● **Passage**:
Google on Thursday announced that it will start testing a new feature called "Tracking Protection" starting January 4, 2024, to 1% of Chrome users as part of its efforts to deprecate third-party cookies in the web browser.

The setting is designed to limit "cross-site tracking by restricting website access to third-party cookies by default," Anthony Chavez, vice president of Privacy Sandbox at Google, said.

The tech giant noted that participants for Tracking Protection will be selected at random and that chosen users will be notified upon opening Chrome on either a desktop or an Android device.

The goal is to restrict third-party cookies (also called "non-essential cookies") by default, preventing them from being used to track users as they move from one website to the other for serving personalized ads.

While several major browsers like Apple Safari and Mozilla Firefox have either already placed restrictions on third-party cookies via features like Intelligent Tracking Prevention (ITP) and Enhanced Tracking Protection in Firefox, Google is taking more of a middle-ground approach that involves devising alternatives where users can access free online content and services without compromising on their privacy.

● **Entries provided**:
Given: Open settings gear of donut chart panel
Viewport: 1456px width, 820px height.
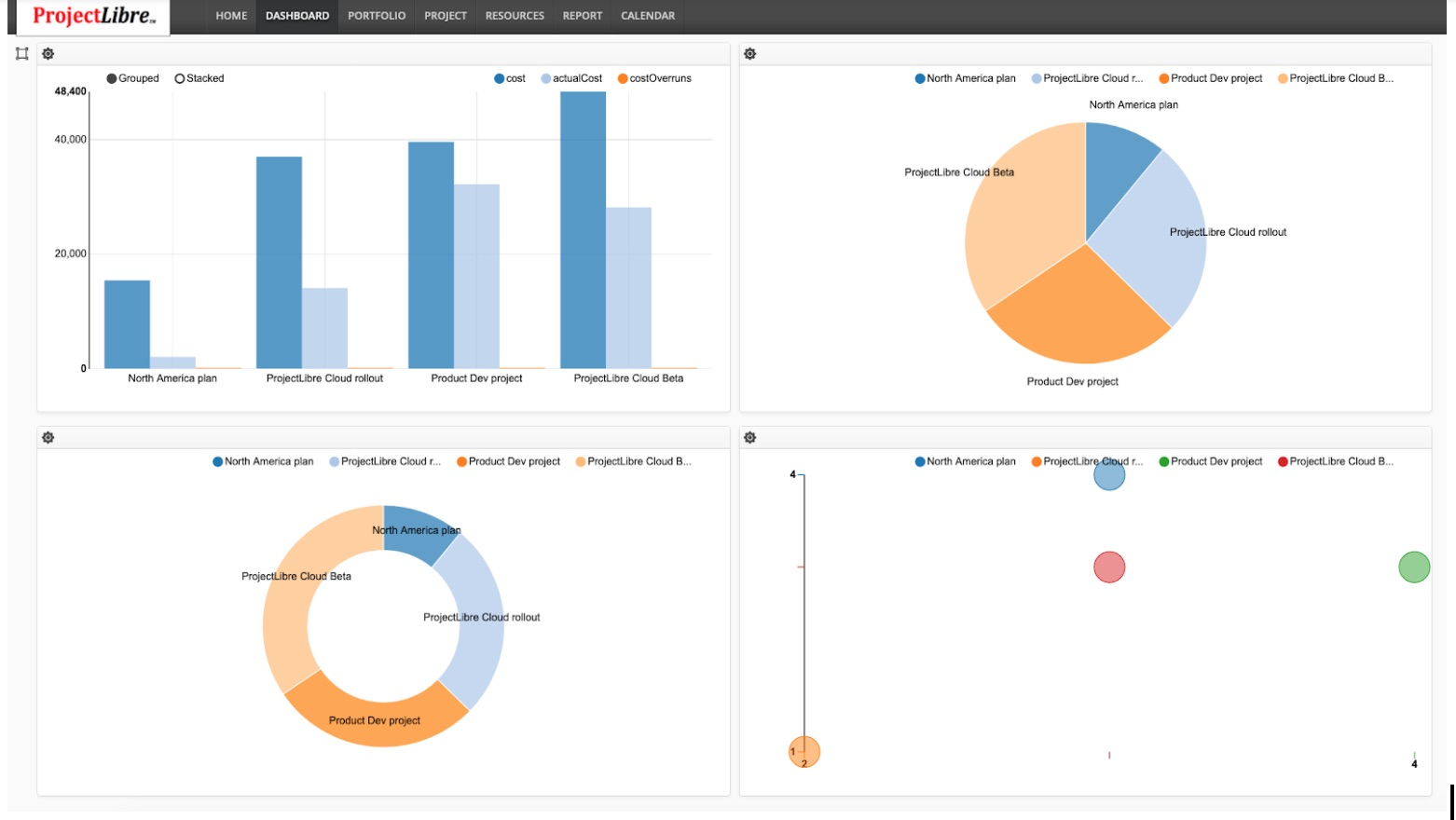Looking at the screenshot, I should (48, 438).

---

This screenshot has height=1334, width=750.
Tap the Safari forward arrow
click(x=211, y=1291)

---

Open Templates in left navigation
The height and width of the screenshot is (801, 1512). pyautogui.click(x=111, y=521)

● **Problem to solve**: From the passage on Chrome's Tracking Protection test, extract the text verbatim from "The setting is" up to and including "at Google, said.".

● **The solution**:
The setting is designed to limit "cross-site tracking by restricting website access to third-party cookies by default," Anthony Chavez, vice president of Privacy Sandbox at Google, said.